Hudud is Unconstitutional, Discriminatory and Divisive


ImageThe Malaysian Bar views with concern the passing of the Syariah Criminal Code (II) (1993) 2015 Enactment by the Kelantan State Legislature yesterday, in the Kelantan State Government’s effort to implement hudud — the class of crimes prescribed under Syariah law — in the state of Kelantan.
 
The Syariah Criminal Code (II) (1993) 2015 Enactment goes against the secular structure of our Federal Constitution, which does not envisage a theocratic Islamic state, or a parallel criminal justice system where Muslims and non-Muslims are subjected to unequal treatment before the law.

In Che Omar Bin Che Soh v Public Prosecutor [1988] 2 MLJ 55, the then- Supreme Court held that laws in Malaysia do not have to conform to Islamic principles, and confirmed that Malaysia is a secular state.  Thus, if hudud were brought into the criminal justice system, it would result in the importation of Islamic penal law into a secular system.  This would result in a rewriting of the Federal Constitution. 

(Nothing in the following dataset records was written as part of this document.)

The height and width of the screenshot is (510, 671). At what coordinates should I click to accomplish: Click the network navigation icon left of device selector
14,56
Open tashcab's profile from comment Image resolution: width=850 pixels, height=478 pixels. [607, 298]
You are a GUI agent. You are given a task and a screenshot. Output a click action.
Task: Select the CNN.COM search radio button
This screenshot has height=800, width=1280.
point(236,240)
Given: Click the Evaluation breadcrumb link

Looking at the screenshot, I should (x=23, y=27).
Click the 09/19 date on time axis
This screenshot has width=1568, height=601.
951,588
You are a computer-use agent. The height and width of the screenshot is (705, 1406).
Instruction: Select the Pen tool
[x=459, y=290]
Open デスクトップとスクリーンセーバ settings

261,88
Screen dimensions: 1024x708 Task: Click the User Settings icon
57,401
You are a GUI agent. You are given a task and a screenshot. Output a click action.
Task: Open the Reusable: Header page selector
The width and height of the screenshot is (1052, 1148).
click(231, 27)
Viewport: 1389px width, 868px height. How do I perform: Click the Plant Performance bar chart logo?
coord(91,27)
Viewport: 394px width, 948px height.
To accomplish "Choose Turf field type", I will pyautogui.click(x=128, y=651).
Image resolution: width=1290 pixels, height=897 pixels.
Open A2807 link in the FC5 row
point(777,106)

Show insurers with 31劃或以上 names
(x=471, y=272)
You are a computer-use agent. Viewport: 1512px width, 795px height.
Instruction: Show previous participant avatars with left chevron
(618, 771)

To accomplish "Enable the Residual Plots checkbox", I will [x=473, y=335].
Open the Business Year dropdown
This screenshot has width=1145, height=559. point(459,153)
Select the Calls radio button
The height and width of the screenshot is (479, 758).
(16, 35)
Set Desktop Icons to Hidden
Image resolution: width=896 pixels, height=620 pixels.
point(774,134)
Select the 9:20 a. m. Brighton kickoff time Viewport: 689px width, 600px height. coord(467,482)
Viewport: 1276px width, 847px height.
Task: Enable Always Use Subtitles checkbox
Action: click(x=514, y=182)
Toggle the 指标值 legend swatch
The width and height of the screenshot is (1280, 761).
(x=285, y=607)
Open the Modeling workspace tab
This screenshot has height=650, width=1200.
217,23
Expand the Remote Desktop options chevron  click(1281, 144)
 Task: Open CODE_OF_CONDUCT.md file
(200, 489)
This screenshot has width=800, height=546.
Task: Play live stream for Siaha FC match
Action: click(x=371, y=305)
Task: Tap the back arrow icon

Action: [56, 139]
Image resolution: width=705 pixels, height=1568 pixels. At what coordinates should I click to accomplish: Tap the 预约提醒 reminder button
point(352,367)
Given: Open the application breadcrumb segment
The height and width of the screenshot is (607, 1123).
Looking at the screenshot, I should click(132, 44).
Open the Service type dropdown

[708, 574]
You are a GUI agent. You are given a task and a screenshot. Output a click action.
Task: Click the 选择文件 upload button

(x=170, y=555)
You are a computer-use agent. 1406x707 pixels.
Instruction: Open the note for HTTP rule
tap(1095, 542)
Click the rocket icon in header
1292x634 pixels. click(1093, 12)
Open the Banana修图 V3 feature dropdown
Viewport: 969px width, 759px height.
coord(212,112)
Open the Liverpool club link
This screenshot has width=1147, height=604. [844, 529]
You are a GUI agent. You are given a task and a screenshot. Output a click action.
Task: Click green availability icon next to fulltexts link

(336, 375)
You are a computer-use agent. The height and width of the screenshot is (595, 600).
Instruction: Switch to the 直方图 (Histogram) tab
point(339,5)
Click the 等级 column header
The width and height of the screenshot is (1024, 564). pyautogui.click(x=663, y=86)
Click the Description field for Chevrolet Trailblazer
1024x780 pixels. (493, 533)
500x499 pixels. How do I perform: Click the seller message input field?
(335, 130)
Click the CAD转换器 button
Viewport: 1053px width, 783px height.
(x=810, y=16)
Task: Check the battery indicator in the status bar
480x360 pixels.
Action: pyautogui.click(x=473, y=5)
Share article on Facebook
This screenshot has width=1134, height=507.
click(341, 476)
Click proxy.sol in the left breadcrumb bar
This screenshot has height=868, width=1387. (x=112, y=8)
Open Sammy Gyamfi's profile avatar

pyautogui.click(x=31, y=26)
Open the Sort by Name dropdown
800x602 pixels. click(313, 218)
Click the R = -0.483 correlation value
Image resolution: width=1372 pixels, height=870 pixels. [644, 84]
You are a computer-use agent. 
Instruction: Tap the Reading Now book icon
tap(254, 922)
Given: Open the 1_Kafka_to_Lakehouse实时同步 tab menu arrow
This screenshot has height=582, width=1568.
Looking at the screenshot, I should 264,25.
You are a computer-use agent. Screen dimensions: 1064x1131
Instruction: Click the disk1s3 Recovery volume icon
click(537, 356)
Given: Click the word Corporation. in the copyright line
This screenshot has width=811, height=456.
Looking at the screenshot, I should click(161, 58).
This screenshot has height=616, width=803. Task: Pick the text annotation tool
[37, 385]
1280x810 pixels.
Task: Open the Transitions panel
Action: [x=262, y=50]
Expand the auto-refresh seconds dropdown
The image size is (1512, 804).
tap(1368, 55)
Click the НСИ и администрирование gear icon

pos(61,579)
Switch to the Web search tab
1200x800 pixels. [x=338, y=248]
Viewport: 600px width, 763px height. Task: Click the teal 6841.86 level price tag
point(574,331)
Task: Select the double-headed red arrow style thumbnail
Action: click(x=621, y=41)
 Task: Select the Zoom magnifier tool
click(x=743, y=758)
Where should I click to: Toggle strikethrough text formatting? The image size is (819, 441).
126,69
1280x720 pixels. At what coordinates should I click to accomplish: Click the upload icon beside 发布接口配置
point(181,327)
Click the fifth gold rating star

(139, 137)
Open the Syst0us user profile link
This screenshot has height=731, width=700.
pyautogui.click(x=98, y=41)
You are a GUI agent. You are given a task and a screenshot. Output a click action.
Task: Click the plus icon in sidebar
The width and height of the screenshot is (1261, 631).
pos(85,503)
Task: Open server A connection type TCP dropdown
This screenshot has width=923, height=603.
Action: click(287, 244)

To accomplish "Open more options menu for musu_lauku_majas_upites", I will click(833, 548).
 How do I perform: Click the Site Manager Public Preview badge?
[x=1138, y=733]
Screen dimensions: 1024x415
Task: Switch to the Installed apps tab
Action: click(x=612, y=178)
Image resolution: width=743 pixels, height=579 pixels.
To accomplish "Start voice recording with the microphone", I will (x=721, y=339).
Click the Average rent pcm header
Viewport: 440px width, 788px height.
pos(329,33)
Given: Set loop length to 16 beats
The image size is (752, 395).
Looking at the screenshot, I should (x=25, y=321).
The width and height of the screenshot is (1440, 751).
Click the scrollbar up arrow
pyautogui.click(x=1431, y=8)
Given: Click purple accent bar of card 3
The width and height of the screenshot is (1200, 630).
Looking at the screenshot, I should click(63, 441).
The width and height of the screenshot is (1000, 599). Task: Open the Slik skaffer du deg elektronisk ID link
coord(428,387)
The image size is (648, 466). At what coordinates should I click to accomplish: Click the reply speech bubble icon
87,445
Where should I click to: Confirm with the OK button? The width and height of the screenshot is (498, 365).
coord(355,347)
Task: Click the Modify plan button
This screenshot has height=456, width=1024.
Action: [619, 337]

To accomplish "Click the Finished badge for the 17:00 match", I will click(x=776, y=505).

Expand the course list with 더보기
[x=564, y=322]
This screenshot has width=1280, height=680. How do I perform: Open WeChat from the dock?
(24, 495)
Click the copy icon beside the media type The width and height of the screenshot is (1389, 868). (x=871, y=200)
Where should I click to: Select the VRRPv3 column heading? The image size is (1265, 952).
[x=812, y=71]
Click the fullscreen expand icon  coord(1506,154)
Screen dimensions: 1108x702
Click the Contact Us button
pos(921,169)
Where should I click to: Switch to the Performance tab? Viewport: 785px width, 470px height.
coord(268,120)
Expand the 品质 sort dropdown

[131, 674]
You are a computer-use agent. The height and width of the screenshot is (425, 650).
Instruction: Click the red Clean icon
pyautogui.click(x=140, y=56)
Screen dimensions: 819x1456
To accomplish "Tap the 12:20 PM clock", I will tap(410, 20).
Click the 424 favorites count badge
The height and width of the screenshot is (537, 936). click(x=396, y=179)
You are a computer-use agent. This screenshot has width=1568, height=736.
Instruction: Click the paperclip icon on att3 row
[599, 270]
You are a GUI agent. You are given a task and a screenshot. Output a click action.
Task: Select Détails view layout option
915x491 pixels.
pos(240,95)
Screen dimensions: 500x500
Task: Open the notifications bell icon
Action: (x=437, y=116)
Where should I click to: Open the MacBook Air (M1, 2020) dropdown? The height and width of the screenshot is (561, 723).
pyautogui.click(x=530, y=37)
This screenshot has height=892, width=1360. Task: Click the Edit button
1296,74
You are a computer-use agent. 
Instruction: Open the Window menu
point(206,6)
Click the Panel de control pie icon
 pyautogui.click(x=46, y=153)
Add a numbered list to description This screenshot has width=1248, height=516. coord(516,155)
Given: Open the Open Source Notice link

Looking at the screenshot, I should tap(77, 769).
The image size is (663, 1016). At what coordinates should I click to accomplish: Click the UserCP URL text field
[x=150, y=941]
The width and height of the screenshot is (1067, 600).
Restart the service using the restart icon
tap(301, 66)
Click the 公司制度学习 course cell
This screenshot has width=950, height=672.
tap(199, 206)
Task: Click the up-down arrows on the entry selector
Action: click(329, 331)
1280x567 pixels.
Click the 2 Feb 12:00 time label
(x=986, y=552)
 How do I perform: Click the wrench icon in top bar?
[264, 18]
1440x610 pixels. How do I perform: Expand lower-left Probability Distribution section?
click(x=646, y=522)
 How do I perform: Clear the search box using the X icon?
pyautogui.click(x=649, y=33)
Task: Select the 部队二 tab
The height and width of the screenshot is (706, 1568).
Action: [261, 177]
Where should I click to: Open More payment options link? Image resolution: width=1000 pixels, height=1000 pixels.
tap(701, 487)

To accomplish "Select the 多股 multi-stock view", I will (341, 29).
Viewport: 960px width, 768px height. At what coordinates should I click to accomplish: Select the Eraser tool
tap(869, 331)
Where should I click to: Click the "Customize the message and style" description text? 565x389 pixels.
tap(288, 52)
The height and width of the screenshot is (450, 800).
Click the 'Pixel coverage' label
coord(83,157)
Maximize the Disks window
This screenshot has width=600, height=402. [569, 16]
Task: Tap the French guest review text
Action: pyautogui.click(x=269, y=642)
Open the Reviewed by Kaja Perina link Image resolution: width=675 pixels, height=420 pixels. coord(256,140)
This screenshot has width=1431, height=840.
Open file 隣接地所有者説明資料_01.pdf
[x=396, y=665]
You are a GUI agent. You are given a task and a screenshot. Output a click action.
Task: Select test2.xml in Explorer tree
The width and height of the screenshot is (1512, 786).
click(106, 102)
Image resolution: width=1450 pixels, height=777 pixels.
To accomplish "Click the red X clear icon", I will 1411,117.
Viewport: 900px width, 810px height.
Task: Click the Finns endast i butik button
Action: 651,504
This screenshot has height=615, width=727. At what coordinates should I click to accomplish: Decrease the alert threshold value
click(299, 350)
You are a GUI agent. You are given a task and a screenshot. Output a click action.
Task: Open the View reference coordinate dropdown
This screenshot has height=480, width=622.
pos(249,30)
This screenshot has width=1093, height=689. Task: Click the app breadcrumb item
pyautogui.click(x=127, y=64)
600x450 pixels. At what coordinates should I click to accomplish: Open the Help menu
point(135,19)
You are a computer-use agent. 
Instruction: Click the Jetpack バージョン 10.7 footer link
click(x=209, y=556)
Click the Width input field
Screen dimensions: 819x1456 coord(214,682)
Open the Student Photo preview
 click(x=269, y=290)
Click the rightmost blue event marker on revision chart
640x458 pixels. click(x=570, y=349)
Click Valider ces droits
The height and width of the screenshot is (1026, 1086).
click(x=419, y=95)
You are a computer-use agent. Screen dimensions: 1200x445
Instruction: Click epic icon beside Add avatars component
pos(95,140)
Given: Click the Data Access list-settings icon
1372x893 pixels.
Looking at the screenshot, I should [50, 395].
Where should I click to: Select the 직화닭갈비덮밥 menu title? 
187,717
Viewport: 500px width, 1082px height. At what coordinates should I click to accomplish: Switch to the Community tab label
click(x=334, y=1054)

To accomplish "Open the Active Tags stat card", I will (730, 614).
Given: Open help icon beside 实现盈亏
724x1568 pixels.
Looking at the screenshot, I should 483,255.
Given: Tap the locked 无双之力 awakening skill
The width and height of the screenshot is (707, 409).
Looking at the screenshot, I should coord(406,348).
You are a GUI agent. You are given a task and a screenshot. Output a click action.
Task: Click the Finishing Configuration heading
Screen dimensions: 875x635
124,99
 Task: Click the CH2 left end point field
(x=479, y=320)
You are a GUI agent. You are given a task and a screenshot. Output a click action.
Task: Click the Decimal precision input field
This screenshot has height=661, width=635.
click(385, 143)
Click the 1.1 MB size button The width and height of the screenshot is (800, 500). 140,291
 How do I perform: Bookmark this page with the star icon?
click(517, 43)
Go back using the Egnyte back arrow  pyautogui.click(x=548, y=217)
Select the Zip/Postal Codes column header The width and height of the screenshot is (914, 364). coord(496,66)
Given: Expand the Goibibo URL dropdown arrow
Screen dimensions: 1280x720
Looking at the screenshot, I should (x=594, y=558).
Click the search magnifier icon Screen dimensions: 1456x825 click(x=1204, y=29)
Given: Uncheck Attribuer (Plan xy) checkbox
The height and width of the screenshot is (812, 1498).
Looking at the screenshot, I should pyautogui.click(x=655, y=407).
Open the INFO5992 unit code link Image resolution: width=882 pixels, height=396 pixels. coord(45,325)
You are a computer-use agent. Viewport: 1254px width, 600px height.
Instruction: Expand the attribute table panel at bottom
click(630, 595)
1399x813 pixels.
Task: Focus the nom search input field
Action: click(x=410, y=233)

Hudud is also inconsistent with the following provisions of the Federal Constitution:

(1) Article 5(1) of the Federal Constitution confers to all citizens the right to life or personal liberty, which cannot be deprived “save in accordance with law”.  The word “law”, as defined in Article 160(2) of the Federal Constitution, does not expressly mention Syariah as part of the definition of law; 

(2) Article 7(2) of the Federal Constitution protects against repeated trials of accused persons in criminal offences.  A Muslim person, who is tried and convicted for an offence under the Penal Code, may then be exposed to a second trial for the same offence and punished under hudud laws.  This would be in breach of Article 7(2); and

(3) Article 8(1) of the Federal Constitution guarantees equality before the law and equal protection of the law.  It has been reported that the Syariah Criminal Code (II) (1993) 2015 Enactment passed by the Kelantan State Assembly would be applicable only to Muslims.  This would offend Article 8(1), as it would result in divergent procedures, separate evidentiary rules and differing punishment being applicable to Muslims as compared to non-Muslims, in respect of criminal offences.  A Muslim offender would also face heavier punishment under hudud laws for the same offence, compared to a non-Muslim offender who is not subject to hudud laws.  Further, the hudud laws entrench, and result in, injustice and discrimination against women and this would be contrary to Article 8(2). 

In any event:

(1) The framers of our Federal Constitution never intended for there to be a dual criminal justice system — one at the federal level for non-Muslims and the other at the state level for Muslims. Criminal law and procedure, and the administration of justice, fall under the Federal List (i.e. 9th Schedule, List 1 (Para 4)), and are exclusively within the legislative competence of Parliament.  It is therefore a subject matter solely within the legislative jurisdiction and power of Parliament;

(2) Hudud is also beyond the legislative capacity of State Legislatures, as set out in the 9th Schedule, List 2 (Para 1) of the Federal Constitution.  The Federal Constitution only allows the States to enact laws to create offences by persons professing the religion of Islam against the precepts of Islam, and the respective punishments for such offences. These laws must be with regard to explicitly provided areas of “Islamic law and personal and family law”. There is nothing in the State List that allows for the enactment and implementation of any form of criminal law including hudud, nor is this permitted under the jurisdiction and power of the State Legislatures;

(3) The scope of the punishments for offences against the precepts of Islam must be conferred by Federal law. The Syariah Courts (Criminal Jurisdiction) Act 1965 provides that the Syariah Courts in all States shall not exercise jurisdiction “in respect of any offence punishable with imprisonment for a term exceeding three years or with any fine exceeding five thousand ringgit or with whipping exceeding six strokes or with any combination thereof.”  Hence, the penalties that the Syariah Courts can mete out are clearly circumscribed, and do not include the punishments provided under hudud; and

(4) There can be no replication of any of the offences within any Federal law with a different degree of punishment only for Muslims.  Further, these laws, if enacted, must themselves be consistent with fundamental liberties guaranteed to all citizens, including Muslims, under Part II of the Federal Constitution.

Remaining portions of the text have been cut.